To be done =
Copy the listing below line for line, without changing anything.

Word and item position data
►

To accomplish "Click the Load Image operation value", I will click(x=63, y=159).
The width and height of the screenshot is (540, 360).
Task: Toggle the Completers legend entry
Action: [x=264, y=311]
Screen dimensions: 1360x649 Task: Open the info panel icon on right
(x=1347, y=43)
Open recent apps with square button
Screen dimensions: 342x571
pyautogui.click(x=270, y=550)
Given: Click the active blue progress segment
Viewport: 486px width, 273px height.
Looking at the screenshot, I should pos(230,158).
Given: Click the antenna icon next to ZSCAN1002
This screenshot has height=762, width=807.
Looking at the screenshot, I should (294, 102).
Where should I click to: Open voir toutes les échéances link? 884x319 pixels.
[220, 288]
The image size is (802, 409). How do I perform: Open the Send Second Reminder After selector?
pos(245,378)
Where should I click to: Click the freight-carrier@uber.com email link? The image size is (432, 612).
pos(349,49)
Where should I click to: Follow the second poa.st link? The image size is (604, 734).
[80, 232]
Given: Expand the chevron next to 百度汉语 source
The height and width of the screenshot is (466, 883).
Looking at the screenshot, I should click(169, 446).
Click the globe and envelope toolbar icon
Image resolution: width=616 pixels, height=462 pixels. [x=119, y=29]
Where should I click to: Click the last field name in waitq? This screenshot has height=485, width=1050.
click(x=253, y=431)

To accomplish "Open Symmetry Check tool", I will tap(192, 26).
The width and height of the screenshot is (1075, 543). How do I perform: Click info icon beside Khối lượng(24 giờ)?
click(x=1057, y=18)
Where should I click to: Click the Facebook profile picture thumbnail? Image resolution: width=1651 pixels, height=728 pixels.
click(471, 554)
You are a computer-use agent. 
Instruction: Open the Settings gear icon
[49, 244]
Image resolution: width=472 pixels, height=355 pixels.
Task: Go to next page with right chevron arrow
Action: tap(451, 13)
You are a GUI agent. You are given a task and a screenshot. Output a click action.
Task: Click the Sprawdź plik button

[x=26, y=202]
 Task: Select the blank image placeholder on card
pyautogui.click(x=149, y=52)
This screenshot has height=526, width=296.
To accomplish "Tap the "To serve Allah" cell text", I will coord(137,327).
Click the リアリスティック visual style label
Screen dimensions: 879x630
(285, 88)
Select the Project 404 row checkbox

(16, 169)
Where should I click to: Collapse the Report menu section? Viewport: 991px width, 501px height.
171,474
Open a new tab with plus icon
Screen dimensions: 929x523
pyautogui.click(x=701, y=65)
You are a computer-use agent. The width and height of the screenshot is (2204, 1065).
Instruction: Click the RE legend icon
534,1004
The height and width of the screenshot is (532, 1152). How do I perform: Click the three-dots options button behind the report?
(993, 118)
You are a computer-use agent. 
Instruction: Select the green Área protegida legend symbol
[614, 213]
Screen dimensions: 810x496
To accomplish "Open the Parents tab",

◄

Exercise result =
To accomplish "Click the Load Image operation value", I will click(x=63, y=159).
The width and height of the screenshot is (540, 360).
Task: Toggle the Completers legend entry
Action: [x=264, y=311]
Screen dimensions: 1360x649 Task: Open the info panel icon on right
(x=1347, y=43)
Open recent apps with square button
Screen dimensions: 342x571
pyautogui.click(x=270, y=550)
Given: Click the active blue progress segment
Viewport: 486px width, 273px height.
Looking at the screenshot, I should pos(230,158).
Given: Click the antenna icon next to ZSCAN1002
This screenshot has height=762, width=807.
Looking at the screenshot, I should (294, 102).
Where should I click to: Open voir toutes les échéances link? 884x319 pixels.
[220, 288]
The image size is (802, 409). How do I perform: Open the Send Second Reminder After selector?
pos(245,378)
Where should I click to: Click the freight-carrier@uber.com email link? The image size is (432, 612).
pos(349,49)
Where should I click to: Follow the second poa.st link? The image size is (604, 734).
[80, 232]
Given: Expand the chevron next to 百度汉语 source
The height and width of the screenshot is (466, 883).
Looking at the screenshot, I should click(169, 446).
Click the globe and envelope toolbar icon
Image resolution: width=616 pixels, height=462 pixels. [x=119, y=29]
Where should I click to: Click the last field name in waitq? This screenshot has height=485, width=1050.
click(x=253, y=431)

To accomplish "Open Symmetry Check tool", I will tap(192, 26).
The width and height of the screenshot is (1075, 543). How do I perform: Click info icon beside Khối lượng(24 giờ)?
click(x=1057, y=18)
Where should I click to: Click the Facebook profile picture thumbnail? Image resolution: width=1651 pixels, height=728 pixels.
click(471, 554)
You are a computer-use agent. 
Instruction: Open the Settings gear icon
[49, 244]
Image resolution: width=472 pixels, height=355 pixels.
Task: Go to next page with right chevron arrow
Action: tap(451, 13)
You are a GUI agent. You are given a task and a screenshot. Output a click action.
Task: Click the Sprawdź plik button

[x=26, y=202]
 Task: Select the blank image placeholder on card
pyautogui.click(x=149, y=52)
This screenshot has height=526, width=296.
To accomplish "Tap the "To serve Allah" cell text", I will coord(137,327).
Click the リアリスティック visual style label
Screen dimensions: 879x630
(285, 88)
Select the Project 404 row checkbox

(16, 169)
Where should I click to: Collapse the Report menu section? Viewport: 991px width, 501px height.
171,474
Open a new tab with plus icon
Screen dimensions: 929x523
pyautogui.click(x=701, y=65)
You are a computer-use agent. The width and height of the screenshot is (2204, 1065).
Instruction: Click the RE legend icon
534,1004
The height and width of the screenshot is (532, 1152). How do I perform: Click the three-dots options button behind the report?
(993, 118)
You are a computer-use agent. 
Instruction: Select the green Área protegida legend symbol
[614, 213]
Screen dimensions: 810x496
To accomplish "Open the Parents tab",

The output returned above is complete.